▶ _Task directions_: All entries should be copied exactly, none left out.

***** The data

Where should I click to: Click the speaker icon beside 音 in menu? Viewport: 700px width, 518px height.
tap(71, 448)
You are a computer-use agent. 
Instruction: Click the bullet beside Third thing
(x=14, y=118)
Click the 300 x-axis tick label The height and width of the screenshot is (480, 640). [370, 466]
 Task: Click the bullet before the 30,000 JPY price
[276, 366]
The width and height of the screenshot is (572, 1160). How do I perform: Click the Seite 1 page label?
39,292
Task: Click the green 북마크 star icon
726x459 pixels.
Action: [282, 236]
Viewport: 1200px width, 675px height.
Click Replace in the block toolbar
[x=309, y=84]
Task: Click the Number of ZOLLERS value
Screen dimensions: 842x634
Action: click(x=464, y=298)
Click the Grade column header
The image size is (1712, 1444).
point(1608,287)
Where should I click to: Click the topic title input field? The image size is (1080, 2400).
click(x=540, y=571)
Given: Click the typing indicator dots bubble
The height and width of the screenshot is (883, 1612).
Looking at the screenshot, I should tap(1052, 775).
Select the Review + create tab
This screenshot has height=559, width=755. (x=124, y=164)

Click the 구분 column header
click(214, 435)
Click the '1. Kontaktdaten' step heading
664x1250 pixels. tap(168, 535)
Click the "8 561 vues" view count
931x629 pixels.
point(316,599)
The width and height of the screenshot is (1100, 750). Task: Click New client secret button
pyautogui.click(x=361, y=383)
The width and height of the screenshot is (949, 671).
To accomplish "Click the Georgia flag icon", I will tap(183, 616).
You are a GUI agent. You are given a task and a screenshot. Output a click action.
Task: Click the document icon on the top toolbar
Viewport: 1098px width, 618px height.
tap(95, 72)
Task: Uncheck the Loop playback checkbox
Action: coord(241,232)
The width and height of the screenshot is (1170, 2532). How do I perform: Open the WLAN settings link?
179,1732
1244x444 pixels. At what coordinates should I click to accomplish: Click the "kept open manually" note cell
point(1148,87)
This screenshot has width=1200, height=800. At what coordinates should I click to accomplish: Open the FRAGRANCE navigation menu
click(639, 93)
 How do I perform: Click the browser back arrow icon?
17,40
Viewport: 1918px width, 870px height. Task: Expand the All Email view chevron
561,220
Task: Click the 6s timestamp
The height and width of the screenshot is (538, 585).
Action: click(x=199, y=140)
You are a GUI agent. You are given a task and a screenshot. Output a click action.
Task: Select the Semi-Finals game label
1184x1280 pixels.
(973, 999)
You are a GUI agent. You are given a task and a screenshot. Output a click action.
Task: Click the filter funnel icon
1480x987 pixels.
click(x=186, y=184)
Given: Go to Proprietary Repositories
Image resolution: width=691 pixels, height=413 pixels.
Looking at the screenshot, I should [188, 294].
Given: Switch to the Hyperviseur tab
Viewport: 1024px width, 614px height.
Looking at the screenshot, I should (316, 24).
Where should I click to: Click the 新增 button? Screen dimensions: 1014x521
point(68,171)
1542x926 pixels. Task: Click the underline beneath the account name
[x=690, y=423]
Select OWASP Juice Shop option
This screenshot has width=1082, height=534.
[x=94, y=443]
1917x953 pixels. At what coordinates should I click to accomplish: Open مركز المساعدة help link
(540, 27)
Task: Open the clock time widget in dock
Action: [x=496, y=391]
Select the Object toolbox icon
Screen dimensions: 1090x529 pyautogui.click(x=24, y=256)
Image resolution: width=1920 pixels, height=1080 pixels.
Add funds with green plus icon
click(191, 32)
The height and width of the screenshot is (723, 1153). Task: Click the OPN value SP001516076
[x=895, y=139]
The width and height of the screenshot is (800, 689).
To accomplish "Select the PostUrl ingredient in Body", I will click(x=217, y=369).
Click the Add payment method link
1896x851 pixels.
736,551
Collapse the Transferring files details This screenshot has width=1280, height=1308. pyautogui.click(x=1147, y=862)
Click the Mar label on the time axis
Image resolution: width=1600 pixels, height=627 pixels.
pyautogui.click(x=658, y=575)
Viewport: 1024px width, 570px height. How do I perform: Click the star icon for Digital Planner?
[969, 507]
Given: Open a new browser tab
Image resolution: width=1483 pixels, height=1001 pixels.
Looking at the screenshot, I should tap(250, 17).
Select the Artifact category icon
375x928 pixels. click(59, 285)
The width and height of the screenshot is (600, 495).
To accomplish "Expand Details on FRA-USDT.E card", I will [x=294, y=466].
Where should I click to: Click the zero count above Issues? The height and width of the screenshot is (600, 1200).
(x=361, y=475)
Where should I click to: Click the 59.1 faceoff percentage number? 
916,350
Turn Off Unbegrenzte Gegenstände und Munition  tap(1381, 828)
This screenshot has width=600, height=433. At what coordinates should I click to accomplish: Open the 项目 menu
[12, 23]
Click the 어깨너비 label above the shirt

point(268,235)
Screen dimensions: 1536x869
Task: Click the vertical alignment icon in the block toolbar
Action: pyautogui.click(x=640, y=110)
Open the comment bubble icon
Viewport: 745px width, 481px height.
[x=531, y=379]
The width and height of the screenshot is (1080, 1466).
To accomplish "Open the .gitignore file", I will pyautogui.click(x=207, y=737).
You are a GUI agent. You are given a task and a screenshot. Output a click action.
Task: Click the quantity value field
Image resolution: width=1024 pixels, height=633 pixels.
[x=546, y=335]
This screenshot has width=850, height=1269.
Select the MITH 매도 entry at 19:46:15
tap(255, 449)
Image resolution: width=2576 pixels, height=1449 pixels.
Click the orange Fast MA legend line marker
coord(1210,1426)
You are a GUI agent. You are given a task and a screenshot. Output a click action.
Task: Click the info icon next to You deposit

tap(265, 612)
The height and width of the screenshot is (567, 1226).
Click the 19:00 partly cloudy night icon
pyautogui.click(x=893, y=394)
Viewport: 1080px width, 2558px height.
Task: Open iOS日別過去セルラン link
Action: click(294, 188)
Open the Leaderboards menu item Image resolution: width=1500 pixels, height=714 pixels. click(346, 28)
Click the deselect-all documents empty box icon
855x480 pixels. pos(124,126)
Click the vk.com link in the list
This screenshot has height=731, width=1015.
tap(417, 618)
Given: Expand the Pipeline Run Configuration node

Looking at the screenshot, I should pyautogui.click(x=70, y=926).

**********

▶ _Result for this task_:
Where should I click to: Click the speaker icon beside 音 in menu? Viewport: 700px width, 518px height.
tap(71, 448)
You are a computer-use agent. 
Instruction: Click the bullet beside Third thing
(x=14, y=118)
Click the 300 x-axis tick label The height and width of the screenshot is (480, 640). [370, 466]
 Task: Click the bullet before the 30,000 JPY price
[276, 366]
The width and height of the screenshot is (572, 1160). How do I perform: Click the Seite 1 page label?
39,292
Task: Click the green 북마크 star icon
726x459 pixels.
Action: [282, 236]
Viewport: 1200px width, 675px height.
Click Replace in the block toolbar
[x=309, y=84]
Task: Click the Number of ZOLLERS value
Screen dimensions: 842x634
Action: click(x=464, y=298)
Click the Grade column header
The image size is (1712, 1444).
point(1608,287)
Where should I click to: Click the topic title input field? The image size is (1080, 2400).
click(x=540, y=571)
Given: Click the typing indicator dots bubble
The height and width of the screenshot is (883, 1612).
Looking at the screenshot, I should tap(1052, 775).
Select the Review + create tab
This screenshot has height=559, width=755. (x=124, y=164)

Click the 구분 column header
click(214, 435)
Click the '1. Kontaktdaten' step heading
664x1250 pixels. tap(168, 535)
Click the "8 561 vues" view count
931x629 pixels.
point(316,599)
The width and height of the screenshot is (1100, 750). Task: Click New client secret button
pyautogui.click(x=361, y=383)
The width and height of the screenshot is (949, 671).
To accomplish "Click the Georgia flag icon", I will tap(183, 616).
You are a GUI agent. You are given a task and a screenshot. Output a click action.
Task: Click the document icon on the top toolbar
Viewport: 1098px width, 618px height.
tap(95, 72)
Task: Uncheck the Loop playback checkbox
Action: coord(241,232)
The width and height of the screenshot is (1170, 2532). How do I perform: Open the WLAN settings link?
179,1732
1244x444 pixels. At what coordinates should I click to accomplish: Click the "kept open manually" note cell
point(1148,87)
This screenshot has width=1200, height=800. At what coordinates should I click to accomplish: Open the FRAGRANCE navigation menu
click(639, 93)
 How do I perform: Click the browser back arrow icon?
17,40
Viewport: 1918px width, 870px height. Task: Expand the All Email view chevron
561,220
Task: Click the 6s timestamp
The height and width of the screenshot is (538, 585).
Action: click(x=199, y=140)
You are a GUI agent. You are given a task and a screenshot. Output a click action.
Task: Select the Semi-Finals game label
1184x1280 pixels.
(973, 999)
You are a GUI agent. You are given a task and a screenshot. Output a click action.
Task: Click the filter funnel icon
1480x987 pixels.
click(x=186, y=184)
Given: Go to Proprietary Repositories
Image resolution: width=691 pixels, height=413 pixels.
Looking at the screenshot, I should [188, 294].
Given: Switch to the Hyperviseur tab
Viewport: 1024px width, 614px height.
Looking at the screenshot, I should (316, 24).
Where should I click to: Click the 新增 button? Screen dimensions: 1014x521
point(68,171)
1542x926 pixels. Task: Click the underline beneath the account name
[x=690, y=423]
Select OWASP Juice Shop option
This screenshot has width=1082, height=534.
[x=94, y=443]
1917x953 pixels. At what coordinates should I click to accomplish: Open مركز المساعدة help link
(540, 27)
Task: Open the clock time widget in dock
Action: [x=496, y=391]
Select the Object toolbox icon
Screen dimensions: 1090x529 pyautogui.click(x=24, y=256)
Image resolution: width=1920 pixels, height=1080 pixels.
Add funds with green plus icon
click(191, 32)
The height and width of the screenshot is (723, 1153). Task: Click the OPN value SP001516076
[x=895, y=139]
The width and height of the screenshot is (800, 689).
To accomplish "Select the PostUrl ingredient in Body", I will click(x=217, y=369).
Click the Add payment method link
1896x851 pixels.
736,551
Collapse the Transferring files details This screenshot has width=1280, height=1308. pyautogui.click(x=1147, y=862)
Click the Mar label on the time axis
Image resolution: width=1600 pixels, height=627 pixels.
pyautogui.click(x=658, y=575)
Viewport: 1024px width, 570px height. How do I perform: Click the star icon for Digital Planner?
[969, 507]
Given: Open a new browser tab
Image resolution: width=1483 pixels, height=1001 pixels.
Looking at the screenshot, I should tap(250, 17).
Select the Artifact category icon
375x928 pixels. click(59, 285)
The width and height of the screenshot is (600, 495).
To accomplish "Expand Details on FRA-USDT.E card", I will [x=294, y=466].
Where should I click to: Click the zero count above Issues? The height and width of the screenshot is (600, 1200).
(x=361, y=475)
Where should I click to: Click the 59.1 faceoff percentage number? 
916,350
Turn Off Unbegrenzte Gegenstände und Munition  tap(1381, 828)
This screenshot has width=600, height=433. At what coordinates should I click to accomplish: Open the 项目 menu
[12, 23]
Click the 어깨너비 label above the shirt

point(268,235)
Screen dimensions: 1536x869
Task: Click the vertical alignment icon in the block toolbar
Action: pyautogui.click(x=640, y=110)
Open the comment bubble icon
Viewport: 745px width, 481px height.
[x=531, y=379]
The width and height of the screenshot is (1080, 1466).
To accomplish "Open the .gitignore file", I will pyautogui.click(x=207, y=737).
You are a GUI agent. You are given a task and a screenshot. Output a click action.
Task: Click the quantity value field
Image resolution: width=1024 pixels, height=633 pixels.
[x=546, y=335]
This screenshot has width=850, height=1269.
Select the MITH 매도 entry at 19:46:15
tap(255, 449)
Image resolution: width=2576 pixels, height=1449 pixels.
Click the orange Fast MA legend line marker
coord(1210,1426)
You are a GUI agent. You are given a task and a screenshot. Output a click action.
Task: Click the info icon next to You deposit

tap(265, 612)
The height and width of the screenshot is (567, 1226).
Click the 19:00 partly cloudy night icon
pyautogui.click(x=893, y=394)
Viewport: 1080px width, 2558px height.
Task: Open iOS日別過去セルラン link
Action: click(294, 188)
Open the Leaderboards menu item Image resolution: width=1500 pixels, height=714 pixels. click(346, 28)
Click the deselect-all documents empty box icon
855x480 pixels. pos(124,126)
Click the vk.com link in the list
This screenshot has height=731, width=1015.
tap(417, 618)
Given: Expand the Pipeline Run Configuration node

Looking at the screenshot, I should pyautogui.click(x=70, y=926).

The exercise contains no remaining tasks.